In 1997, U2 had just toured through Dallas supporting their latest album, Pop. Having been a casual listener to Joshua Tree and Achtung Baby, I bought Pop which also happened to be my first compact disc purchase (I was a late-bloomer). The album was panned by critics and all but the most diehard fans. But the missed point about this is that Bono et al. were doing what they'd been doing all along- deconstructing their sound and building a new one.
U2 had only continued on the trajectory they had started 20 years before, by defining themselves only with their constant redefinition. Boy/War/Unforgettable Fire to Joshua Tree, then exploding into the 1990s with Achtung Baby. When listeners wanted the new album to sound just like the last (harkens back to the critics' screams when Zeppelin III wasn't just Zeppelin II, The Sequel), the band was intent on forging past the new sounds they had created, and doing the truly difficult thing- making newer ones.

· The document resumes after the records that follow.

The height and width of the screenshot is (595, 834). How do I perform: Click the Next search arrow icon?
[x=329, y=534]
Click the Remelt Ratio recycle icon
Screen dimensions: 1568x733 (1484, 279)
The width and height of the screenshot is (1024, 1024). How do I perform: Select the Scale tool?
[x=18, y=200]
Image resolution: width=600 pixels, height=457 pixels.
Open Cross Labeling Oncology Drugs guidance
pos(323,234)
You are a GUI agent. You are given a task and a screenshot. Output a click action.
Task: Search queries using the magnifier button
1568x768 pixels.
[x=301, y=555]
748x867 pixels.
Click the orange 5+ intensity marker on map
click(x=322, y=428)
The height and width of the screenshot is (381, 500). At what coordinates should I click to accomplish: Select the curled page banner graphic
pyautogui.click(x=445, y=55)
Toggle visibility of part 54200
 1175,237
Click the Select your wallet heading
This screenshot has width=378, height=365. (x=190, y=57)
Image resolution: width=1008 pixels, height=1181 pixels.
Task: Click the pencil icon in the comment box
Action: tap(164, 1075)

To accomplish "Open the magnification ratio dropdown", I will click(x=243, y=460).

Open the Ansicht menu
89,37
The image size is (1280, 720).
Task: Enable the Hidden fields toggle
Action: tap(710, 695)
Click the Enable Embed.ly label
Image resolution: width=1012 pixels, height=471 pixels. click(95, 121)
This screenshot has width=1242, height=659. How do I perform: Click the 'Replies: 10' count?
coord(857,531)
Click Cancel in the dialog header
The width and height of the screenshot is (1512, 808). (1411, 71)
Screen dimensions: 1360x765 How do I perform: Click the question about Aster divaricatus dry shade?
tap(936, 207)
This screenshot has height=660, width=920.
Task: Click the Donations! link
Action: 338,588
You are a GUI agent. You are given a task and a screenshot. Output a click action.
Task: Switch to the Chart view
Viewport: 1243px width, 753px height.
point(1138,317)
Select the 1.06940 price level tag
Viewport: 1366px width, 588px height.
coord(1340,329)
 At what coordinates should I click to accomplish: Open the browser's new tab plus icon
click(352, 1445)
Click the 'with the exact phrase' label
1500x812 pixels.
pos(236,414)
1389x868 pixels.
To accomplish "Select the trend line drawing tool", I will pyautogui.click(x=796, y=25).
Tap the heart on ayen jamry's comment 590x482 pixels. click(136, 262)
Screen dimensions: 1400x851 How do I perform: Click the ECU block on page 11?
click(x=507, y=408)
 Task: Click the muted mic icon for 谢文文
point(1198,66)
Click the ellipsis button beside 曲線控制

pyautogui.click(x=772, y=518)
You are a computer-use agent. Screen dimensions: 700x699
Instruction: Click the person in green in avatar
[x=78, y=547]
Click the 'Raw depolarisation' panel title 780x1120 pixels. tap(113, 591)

As for the Radiohead album, a friend gave it to me in college while I had been a casual listener to some of the singles from RH's earlier days. To me, Kid A sounds like a Ridley Scott soundtrack- at times sparse then lush, with Thom Yorke's voice battered and bruised into new characters, as if he's finishing the job started on earlier albums, in songs like "Climbing Up the Walls." The band's usage of Phil Selway's drumming is sometimes as a full set in the studio, but on other songs just the rhythm track only electronic techno beats, a frantic student of Morse Code. With this album, Radiohead inverted the anthems of OK Computer into electronic dirges. Ding -dong the witch is dead.
The Point
I was introduced the both bands in the midst of dark periods of transformation (also after amazingly successful previous albums). Both bands have had continued commercial success, but by taking different paths. U2 has closed the loop by returning to its pop-driven late 80s and 90s music with "Vertigo" and "Beautiful Day." Meanwhile, Radiohead has continued downward on its deconstructing arc, stripping out its guitars and keeping most of its three-guitar-rock fans displeased. Be that as it may...
Enough ranting; Dave, have a good listen!